Lay out the text of the entries below as a JSON list of strings, one string per line, with blank lines and the pictures left out.

◆ Recorded information ◆
* Begin *

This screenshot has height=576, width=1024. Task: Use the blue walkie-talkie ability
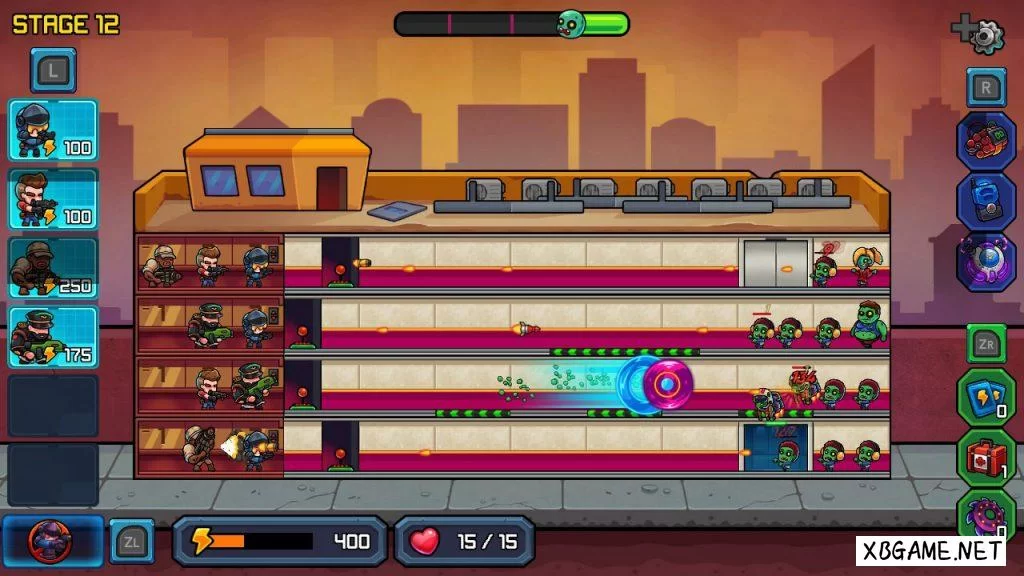[985, 200]
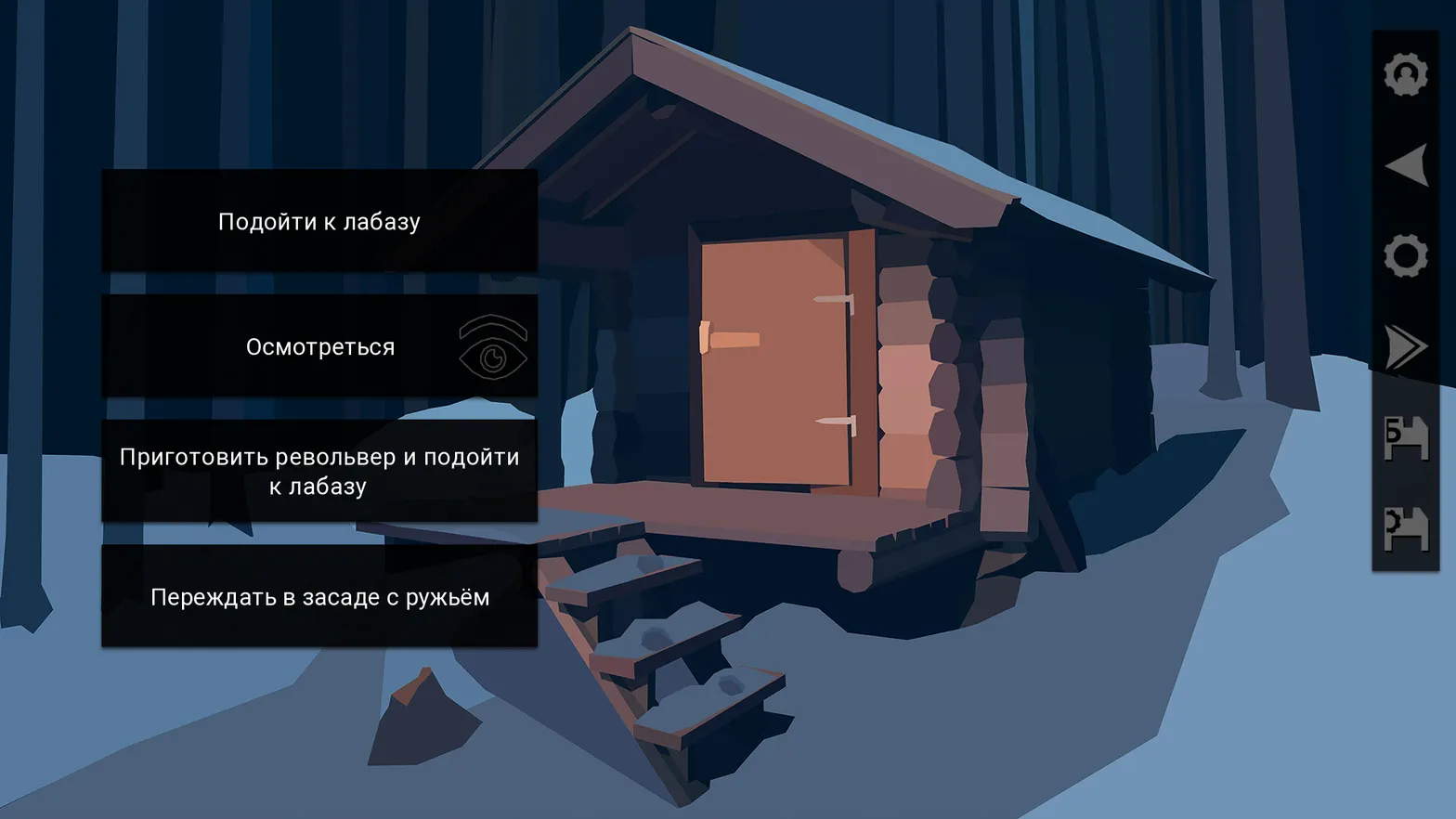The height and width of the screenshot is (819, 1456).
Task: Select Приготовить револьвер и подойти к лабазу
Action: [319, 472]
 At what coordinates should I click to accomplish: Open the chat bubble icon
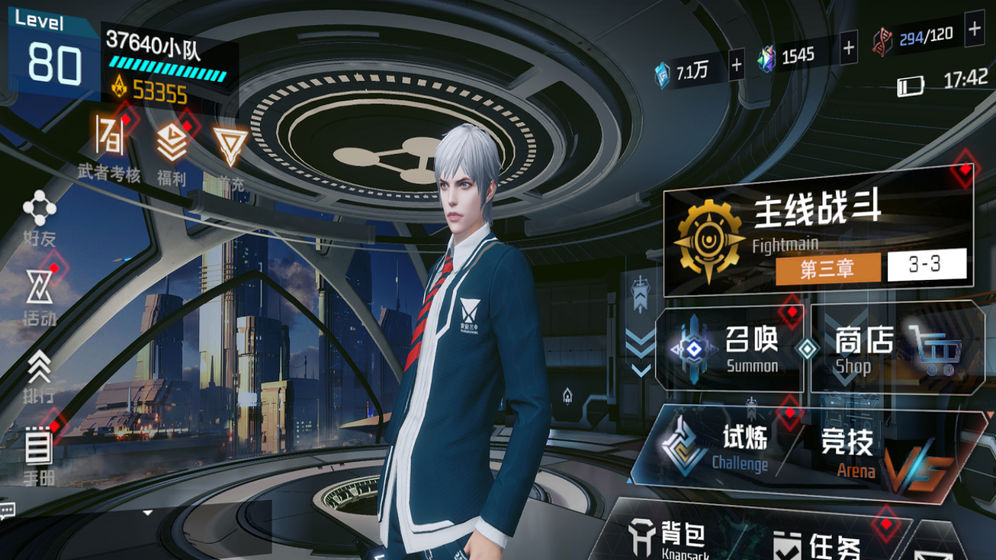[8, 510]
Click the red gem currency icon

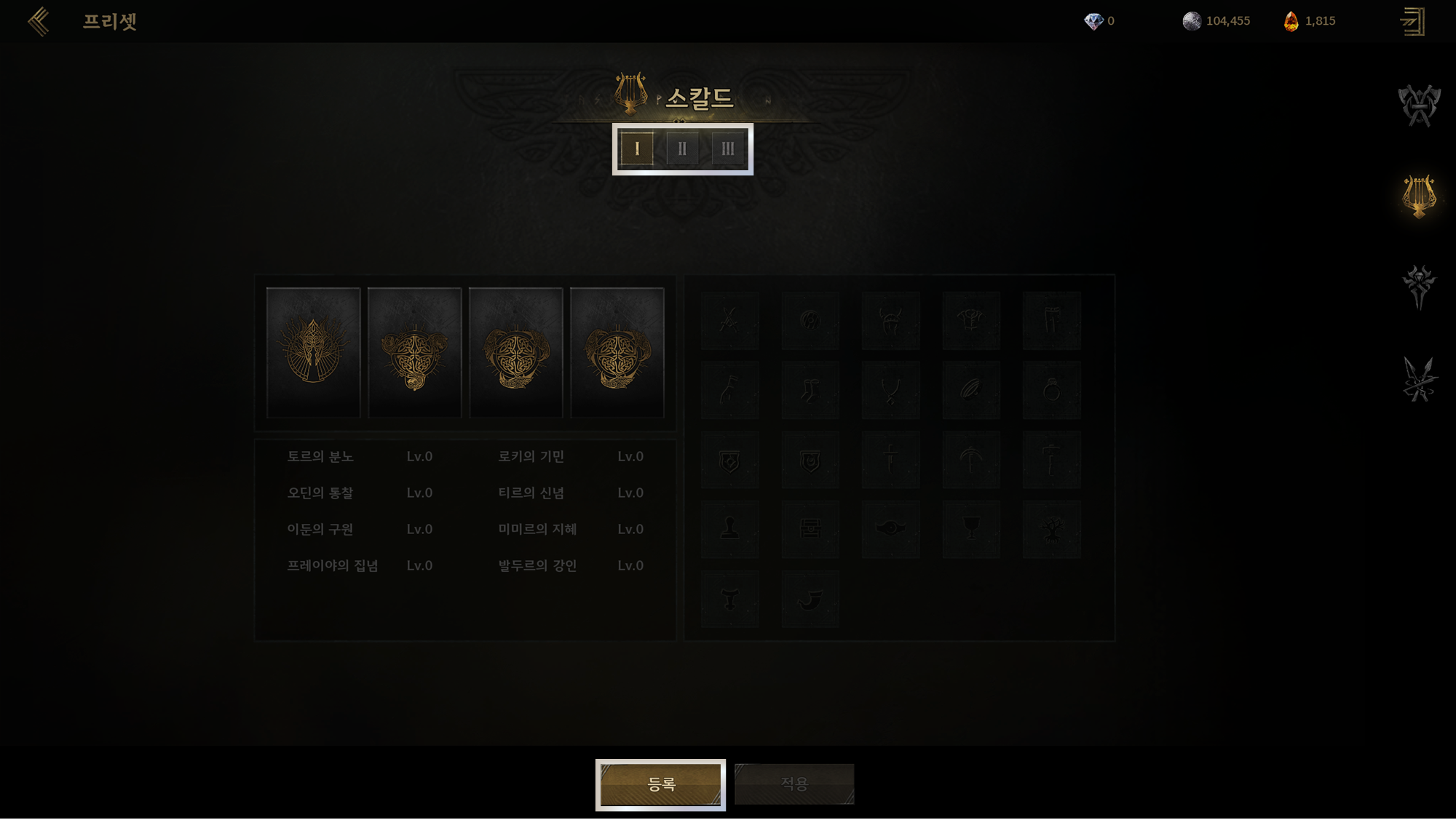click(x=1291, y=21)
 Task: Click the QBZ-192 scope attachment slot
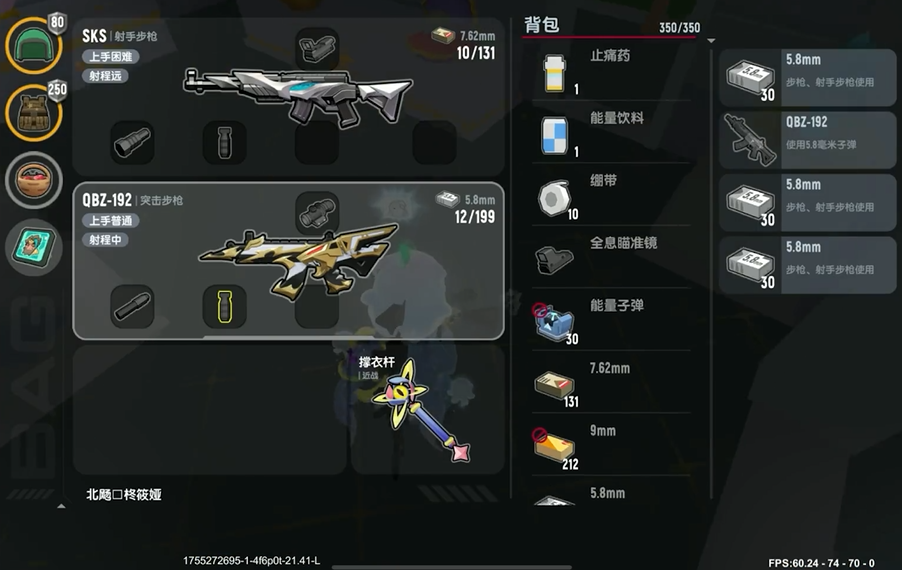(317, 212)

* End *

◆ Reply to the task ◆
[
  "This screenshot has height=576, width=1024. Task: Use the blue walkie-talkie ability",
  "[985, 200]",
  "The height and width of the screenshot is (819, 1456).",
  "Task: Select Приготовить револьвер и подойти к лабазу",
  "Action: [319, 472]",
  " At what coordinates should I click to accomplish: Open the chat bubble icon",
  "[8, 510]",
  "Click the red gem currency icon",
  "click(x=1291, y=21)",
  " Task: Click the QBZ-192 scope attachment slot",
  "(317, 212)"
]